■ **Saved entries**
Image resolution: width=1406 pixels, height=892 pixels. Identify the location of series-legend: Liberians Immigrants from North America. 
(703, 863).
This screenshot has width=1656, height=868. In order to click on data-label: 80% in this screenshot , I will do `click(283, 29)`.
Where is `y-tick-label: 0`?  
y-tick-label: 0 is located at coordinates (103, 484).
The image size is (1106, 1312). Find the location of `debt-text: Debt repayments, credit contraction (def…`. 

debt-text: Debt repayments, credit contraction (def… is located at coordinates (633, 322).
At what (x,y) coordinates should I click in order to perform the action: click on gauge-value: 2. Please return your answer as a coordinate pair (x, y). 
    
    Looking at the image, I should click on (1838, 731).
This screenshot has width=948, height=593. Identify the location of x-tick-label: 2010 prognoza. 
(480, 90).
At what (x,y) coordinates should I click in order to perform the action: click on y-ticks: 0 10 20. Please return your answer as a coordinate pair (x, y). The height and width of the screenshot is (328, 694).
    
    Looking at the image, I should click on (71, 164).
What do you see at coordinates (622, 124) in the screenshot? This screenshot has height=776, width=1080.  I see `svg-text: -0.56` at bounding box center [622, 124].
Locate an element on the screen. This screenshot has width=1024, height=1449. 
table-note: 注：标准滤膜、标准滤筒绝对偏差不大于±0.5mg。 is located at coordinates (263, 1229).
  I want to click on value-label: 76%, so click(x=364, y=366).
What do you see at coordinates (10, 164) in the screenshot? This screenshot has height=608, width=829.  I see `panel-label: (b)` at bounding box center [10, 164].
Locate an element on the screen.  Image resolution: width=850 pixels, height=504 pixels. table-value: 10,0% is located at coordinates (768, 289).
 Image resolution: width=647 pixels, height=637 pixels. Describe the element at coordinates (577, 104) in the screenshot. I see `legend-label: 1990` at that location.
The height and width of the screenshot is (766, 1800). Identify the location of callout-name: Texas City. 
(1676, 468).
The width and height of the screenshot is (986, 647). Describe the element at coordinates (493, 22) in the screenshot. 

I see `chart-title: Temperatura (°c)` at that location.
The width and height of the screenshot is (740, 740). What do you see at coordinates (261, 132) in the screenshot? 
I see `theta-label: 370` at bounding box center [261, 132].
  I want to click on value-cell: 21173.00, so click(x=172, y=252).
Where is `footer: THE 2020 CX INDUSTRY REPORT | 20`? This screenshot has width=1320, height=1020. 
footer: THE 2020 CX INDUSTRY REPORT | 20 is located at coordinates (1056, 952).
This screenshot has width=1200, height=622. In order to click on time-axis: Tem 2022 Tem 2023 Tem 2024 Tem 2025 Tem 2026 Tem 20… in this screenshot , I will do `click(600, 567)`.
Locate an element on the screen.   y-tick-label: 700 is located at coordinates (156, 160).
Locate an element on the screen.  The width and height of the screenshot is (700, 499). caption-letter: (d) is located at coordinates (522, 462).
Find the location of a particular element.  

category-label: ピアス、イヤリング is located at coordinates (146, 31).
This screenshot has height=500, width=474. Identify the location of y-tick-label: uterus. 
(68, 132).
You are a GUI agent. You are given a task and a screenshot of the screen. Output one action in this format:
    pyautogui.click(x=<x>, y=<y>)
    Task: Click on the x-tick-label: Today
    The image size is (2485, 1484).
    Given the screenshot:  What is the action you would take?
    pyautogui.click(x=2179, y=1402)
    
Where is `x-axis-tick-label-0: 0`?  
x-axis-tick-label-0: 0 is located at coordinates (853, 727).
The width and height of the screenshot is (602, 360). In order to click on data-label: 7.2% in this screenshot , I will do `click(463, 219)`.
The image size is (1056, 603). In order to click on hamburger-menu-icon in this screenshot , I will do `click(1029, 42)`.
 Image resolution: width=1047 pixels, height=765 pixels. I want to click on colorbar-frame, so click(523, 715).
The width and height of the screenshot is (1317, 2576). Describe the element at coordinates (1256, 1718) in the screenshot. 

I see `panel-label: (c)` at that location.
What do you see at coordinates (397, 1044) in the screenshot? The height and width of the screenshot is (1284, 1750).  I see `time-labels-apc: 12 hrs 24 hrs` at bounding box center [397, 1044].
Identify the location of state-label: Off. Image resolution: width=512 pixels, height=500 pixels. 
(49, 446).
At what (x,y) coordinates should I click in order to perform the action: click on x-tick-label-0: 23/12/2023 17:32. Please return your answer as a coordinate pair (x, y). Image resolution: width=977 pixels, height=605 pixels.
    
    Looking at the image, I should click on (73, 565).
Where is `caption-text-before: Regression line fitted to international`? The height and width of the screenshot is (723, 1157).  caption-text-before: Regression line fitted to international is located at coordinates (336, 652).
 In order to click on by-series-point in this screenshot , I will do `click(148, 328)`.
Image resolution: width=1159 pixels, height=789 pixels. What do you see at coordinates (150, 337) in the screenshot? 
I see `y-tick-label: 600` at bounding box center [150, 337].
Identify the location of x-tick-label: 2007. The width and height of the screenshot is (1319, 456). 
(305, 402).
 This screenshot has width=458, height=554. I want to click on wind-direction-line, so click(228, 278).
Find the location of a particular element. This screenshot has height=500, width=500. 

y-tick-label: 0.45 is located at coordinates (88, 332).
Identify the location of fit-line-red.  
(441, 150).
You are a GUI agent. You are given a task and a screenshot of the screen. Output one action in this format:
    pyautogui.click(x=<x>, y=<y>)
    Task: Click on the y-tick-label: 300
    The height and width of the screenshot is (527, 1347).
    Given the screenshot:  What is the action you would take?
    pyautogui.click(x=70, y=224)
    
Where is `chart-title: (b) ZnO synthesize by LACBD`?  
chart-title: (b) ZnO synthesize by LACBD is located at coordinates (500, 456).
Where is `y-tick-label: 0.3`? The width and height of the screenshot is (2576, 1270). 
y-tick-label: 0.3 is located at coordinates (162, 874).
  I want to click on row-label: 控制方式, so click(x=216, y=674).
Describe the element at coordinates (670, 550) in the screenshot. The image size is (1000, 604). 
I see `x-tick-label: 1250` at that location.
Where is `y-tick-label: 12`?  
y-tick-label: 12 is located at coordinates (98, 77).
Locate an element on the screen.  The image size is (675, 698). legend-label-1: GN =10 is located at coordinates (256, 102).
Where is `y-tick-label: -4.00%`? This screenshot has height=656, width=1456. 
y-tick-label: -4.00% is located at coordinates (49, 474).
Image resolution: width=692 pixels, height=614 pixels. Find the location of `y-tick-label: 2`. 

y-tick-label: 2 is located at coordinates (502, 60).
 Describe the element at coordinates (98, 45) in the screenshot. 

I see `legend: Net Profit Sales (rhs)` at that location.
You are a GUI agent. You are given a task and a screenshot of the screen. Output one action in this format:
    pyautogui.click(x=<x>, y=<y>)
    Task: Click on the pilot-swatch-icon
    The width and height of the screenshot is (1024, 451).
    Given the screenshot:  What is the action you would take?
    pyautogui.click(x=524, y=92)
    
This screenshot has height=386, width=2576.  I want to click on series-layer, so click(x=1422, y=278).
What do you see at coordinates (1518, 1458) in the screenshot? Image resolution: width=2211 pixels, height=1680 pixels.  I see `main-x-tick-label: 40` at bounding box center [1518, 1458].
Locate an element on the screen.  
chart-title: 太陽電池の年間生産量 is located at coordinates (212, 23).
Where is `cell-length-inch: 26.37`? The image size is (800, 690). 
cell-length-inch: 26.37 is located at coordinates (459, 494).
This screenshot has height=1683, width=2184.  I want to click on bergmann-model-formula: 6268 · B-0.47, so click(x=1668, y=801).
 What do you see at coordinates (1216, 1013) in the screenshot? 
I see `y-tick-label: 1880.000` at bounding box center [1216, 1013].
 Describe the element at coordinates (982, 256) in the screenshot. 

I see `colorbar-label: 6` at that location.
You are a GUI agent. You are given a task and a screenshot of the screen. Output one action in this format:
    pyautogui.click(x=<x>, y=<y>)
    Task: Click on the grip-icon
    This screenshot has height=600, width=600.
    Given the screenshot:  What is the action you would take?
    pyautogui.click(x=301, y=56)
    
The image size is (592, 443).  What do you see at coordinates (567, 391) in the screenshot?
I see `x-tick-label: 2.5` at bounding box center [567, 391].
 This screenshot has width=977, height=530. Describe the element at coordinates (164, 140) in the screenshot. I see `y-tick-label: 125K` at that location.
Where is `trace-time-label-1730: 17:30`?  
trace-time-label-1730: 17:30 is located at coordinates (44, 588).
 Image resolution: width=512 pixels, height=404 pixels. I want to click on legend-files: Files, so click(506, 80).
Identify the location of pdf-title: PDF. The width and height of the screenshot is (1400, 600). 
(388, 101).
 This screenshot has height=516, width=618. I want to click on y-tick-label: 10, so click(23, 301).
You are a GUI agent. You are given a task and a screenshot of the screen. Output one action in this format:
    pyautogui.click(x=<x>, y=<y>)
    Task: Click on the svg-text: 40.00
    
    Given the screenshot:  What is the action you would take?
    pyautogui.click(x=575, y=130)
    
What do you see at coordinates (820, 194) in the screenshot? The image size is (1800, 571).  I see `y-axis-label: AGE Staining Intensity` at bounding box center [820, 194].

■ **Exercise instructions**
Lay out the lines of the records from the one holding "Identify the location of pdf-title: PDF." through the one holding "This screenshot has height=516, width=618.", both included, as a Markdown table with the columns Row and Record line, skipping any blank lines.

■ **Result**
| Row | Record line |
|---|---|
| 1 | Identify the location of pdf-title: PDF. The width and height of the screenshot is (1400, 600).  |
| 2 | (388, 101). |
| 3 |  This screenshot has height=516, width=618. I want to click on y-tick-label: 10, so click(23, 301). |